TASK TO CARRY OUT
Locate every line in the items below that contains the word "Click", and copy each such line in full.

RAW RECORDS
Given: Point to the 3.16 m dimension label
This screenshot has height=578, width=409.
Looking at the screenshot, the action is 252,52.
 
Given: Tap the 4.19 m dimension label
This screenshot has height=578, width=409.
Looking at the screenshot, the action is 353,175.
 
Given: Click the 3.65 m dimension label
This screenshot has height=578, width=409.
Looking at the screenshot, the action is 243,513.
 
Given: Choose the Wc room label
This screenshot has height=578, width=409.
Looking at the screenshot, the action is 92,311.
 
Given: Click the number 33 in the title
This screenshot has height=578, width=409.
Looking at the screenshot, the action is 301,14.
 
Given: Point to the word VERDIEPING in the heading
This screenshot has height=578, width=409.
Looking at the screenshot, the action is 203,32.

RESULT OF THE TASK
Given: Click the 3.65 m dimension label
Given: Click the number 33 in the title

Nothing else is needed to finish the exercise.